The Bubble Is Real. The Plumbing Doesn't Care.
Let me start with the thing everyone's circling and nobody wants to say plainly: we're in a bubble.
Not "AI is fake." Not "it's all a con." A bubble — in the specific, boring, historical sense. The market looked at a genuinely transformative technology, decided the transformation would be enormous and immediate, and bet the house on the "immediate" part. We've done this before. Railways. The internet in 1999. Tulip bulbs in 1637, when a single rare bulb traded for the price of an Amsterdam canal house and then, one ordinary Tuesday, didn't.
The pattern rhymes every time: the thesis is right, the timing is a fantasy.
So let me do the unglamorous thing and split those two apart — because the gap between them is the whole story, and it's where the actual work lives.
What the froth looks like up close
Here's mid-2026, with the receipts.
Companies are pulling back on AI spend — not because it stopped working, but because nobody can find the return on the spreadsheet. Microsoft quietly cancelled most of its Claude Code licences, cost being a real part of the decision. Uber torched its entire 2026 AI budget by April and now rations engineers to a monthly cap per tool. Walmart capped its in-house agent. Amazon and Meta both took down the internal leaderboards that had gamified token-burning, because — and who could possibly have seen this coming — when you reward people for spending, they spend. One company managed to ring up half a billion dollars on Claude in a single month, simply because nobody set a usage limit. Salesforce's CEO is staring down a roughly $300m annual bill and openly wishing out loud for a "smart router" that would stop sending the easy questions to the expensive model.

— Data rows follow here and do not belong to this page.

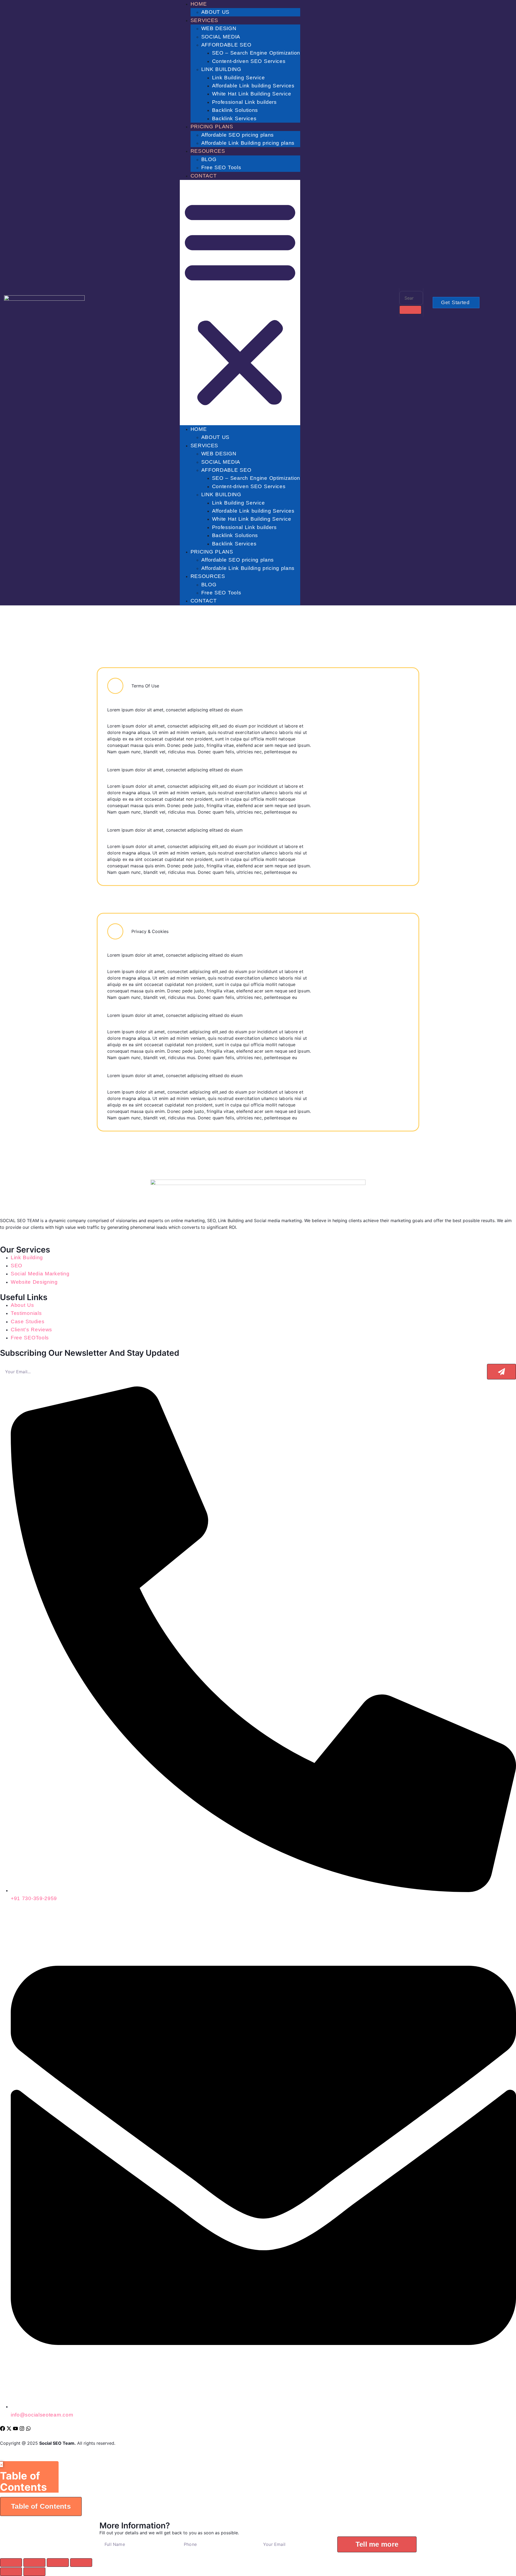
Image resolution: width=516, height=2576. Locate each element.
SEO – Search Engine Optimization (256, 53)
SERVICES (204, 20)
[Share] (58, 2562)
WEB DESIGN (218, 28)
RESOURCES (208, 151)
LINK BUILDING (221, 69)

And the returns on all that? MIT found that around 95% of organisations were getting roughly zero measurable return on their generative-AI spend. Gartner found that 80% of companies cut headcount after adopting AI — with no correlation between the cuts and actual ROI. They were testing the water, not banking gains. The firms that did see real returns weren't the ones replacing people; they were the ones using AI to make their people better at the job.
Funny how the boring answer keeps winning.
That's the demand side wobbling. The supply side has its own, bigger problem: price.
A frontier US model — GPT-5.5, Claude Opus 4.8 — runs you about $5 per million input tokens and somewhere between $25 and $30 on output. DeepSeek's V4 Flash does comparable work at $0.14 in and $0.28 out. Read that again. That's input at roughly a thirtieth of the price and output at about a hundredth. And the weights are open, under an MIT licence, so you can take them and run them yourself. China's Z.ai plays the same game with its GLM line — one of their models is free outright.
Strip the romance and a frontier model is turning into a commodity. The cheap challengers have quietly nailed a floor onto the price of raw inference, and that floor sits somewhere near zero. When a competitor gives you 80–90% of the quality at 5–10% of the price — and speaks the same API dialect, so switching providers is a changed base URL and a new key — the premium needs a very good story. "Ours is better" stops closing deals the moment "good enough" is nearly free.
(The honest caveat, because this isn't a sales pitch: a lot of those cheap models are hosted in China, which is a hard no for anyone in a regulated industry with data that legally cannot leave the building. Price isn't the only axis. But for a huge swathe of ordinary work, it's the axis that decides.)
So: demand questioning the bill, supply collapsing the price. Short-term, I think the valuations correct. Possibly sharply. The fund managers calling it a bubble, the Burry-style warnings about echoes of 1999, the Shiller P/E sitting up near its dotcom-peak — none of that is noise. The froth is real.
Where I get off the doom train
Here's where I part ways with the doomers.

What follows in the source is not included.